Material provided —
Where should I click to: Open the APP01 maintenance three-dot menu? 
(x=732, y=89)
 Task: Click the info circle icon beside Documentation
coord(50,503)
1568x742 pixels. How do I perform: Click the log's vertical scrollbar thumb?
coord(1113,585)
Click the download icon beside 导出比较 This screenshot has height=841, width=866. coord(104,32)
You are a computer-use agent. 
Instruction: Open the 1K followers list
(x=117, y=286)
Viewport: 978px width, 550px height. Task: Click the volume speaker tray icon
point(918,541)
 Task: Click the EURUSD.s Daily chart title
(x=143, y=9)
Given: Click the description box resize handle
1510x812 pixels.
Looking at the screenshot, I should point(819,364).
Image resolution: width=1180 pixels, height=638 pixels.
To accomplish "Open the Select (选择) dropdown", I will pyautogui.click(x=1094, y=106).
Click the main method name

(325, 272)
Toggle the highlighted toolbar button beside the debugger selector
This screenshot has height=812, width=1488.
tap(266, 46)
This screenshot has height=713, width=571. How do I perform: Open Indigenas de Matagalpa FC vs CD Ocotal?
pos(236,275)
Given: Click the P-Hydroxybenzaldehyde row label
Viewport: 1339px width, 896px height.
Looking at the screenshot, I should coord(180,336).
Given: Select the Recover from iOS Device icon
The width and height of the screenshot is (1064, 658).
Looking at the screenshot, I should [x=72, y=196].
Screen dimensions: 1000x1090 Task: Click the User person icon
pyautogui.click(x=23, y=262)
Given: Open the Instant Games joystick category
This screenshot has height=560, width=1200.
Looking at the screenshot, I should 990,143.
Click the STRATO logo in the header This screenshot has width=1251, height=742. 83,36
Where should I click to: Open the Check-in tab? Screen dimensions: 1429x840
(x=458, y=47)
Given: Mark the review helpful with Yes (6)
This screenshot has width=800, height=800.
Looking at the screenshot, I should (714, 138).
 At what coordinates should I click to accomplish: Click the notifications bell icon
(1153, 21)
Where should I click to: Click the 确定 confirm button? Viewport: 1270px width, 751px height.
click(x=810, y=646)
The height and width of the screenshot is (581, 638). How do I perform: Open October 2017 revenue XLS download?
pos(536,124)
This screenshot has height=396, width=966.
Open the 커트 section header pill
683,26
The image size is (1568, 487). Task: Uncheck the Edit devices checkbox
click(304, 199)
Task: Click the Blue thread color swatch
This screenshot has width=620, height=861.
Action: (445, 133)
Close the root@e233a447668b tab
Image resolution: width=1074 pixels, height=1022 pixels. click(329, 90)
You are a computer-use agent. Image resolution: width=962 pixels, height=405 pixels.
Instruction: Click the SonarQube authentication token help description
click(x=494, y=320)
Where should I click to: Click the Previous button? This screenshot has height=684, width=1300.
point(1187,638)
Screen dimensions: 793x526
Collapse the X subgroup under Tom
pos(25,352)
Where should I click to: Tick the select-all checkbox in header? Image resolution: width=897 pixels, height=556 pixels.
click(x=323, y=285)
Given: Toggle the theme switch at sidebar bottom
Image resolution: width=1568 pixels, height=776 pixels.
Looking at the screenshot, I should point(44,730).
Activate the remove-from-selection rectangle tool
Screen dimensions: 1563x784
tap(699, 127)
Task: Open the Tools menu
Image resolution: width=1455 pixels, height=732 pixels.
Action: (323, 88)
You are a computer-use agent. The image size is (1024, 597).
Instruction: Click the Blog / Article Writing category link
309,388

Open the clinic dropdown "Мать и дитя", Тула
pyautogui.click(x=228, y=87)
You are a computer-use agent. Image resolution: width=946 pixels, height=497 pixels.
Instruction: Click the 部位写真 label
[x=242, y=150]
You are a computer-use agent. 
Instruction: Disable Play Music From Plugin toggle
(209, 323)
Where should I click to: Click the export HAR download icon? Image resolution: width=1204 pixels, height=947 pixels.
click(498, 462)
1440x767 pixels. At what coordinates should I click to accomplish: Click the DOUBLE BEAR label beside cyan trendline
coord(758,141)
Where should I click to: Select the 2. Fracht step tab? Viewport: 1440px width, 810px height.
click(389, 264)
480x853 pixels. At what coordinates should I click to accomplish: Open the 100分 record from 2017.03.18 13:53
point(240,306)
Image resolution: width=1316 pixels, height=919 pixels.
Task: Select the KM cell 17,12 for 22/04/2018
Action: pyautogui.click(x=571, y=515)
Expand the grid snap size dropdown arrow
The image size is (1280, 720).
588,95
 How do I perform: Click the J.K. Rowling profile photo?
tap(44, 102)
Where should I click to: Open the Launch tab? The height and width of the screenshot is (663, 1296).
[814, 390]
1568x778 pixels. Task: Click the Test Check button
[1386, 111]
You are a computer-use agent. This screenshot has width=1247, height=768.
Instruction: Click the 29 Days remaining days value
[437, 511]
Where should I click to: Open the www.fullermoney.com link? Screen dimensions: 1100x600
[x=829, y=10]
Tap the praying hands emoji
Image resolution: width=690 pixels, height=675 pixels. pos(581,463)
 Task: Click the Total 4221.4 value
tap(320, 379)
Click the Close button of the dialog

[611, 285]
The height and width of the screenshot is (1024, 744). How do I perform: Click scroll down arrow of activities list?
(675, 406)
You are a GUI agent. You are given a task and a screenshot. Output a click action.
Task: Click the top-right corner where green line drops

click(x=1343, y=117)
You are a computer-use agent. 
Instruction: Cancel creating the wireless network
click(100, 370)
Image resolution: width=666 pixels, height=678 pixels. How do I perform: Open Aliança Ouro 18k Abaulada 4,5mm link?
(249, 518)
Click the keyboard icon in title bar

Exercise goal —
What is needed is an exact repetition of the lines from the first line of the records through the line containing "Image resolution: width=1180", both ends included, and nothing more.

Output for this exercise —
Where should I click to: Open the APP01 maintenance three-dot menu? 
(x=732, y=89)
 Task: Click the info circle icon beside Documentation
coord(50,503)
1568x742 pixels. How do I perform: Click the log's vertical scrollbar thumb?
coord(1113,585)
Click the download icon beside 导出比较 This screenshot has height=841, width=866. coord(104,32)
You are a computer-use agent. 
Instruction: Open the 1K followers list
(x=117, y=286)
Viewport: 978px width, 550px height. Task: Click the volume speaker tray icon
point(918,541)
 Task: Click the EURUSD.s Daily chart title
(x=143, y=9)
Given: Click the description box resize handle
1510x812 pixels.
Looking at the screenshot, I should point(819,364).
Image resolution: width=1180 pixels, height=638 pixels.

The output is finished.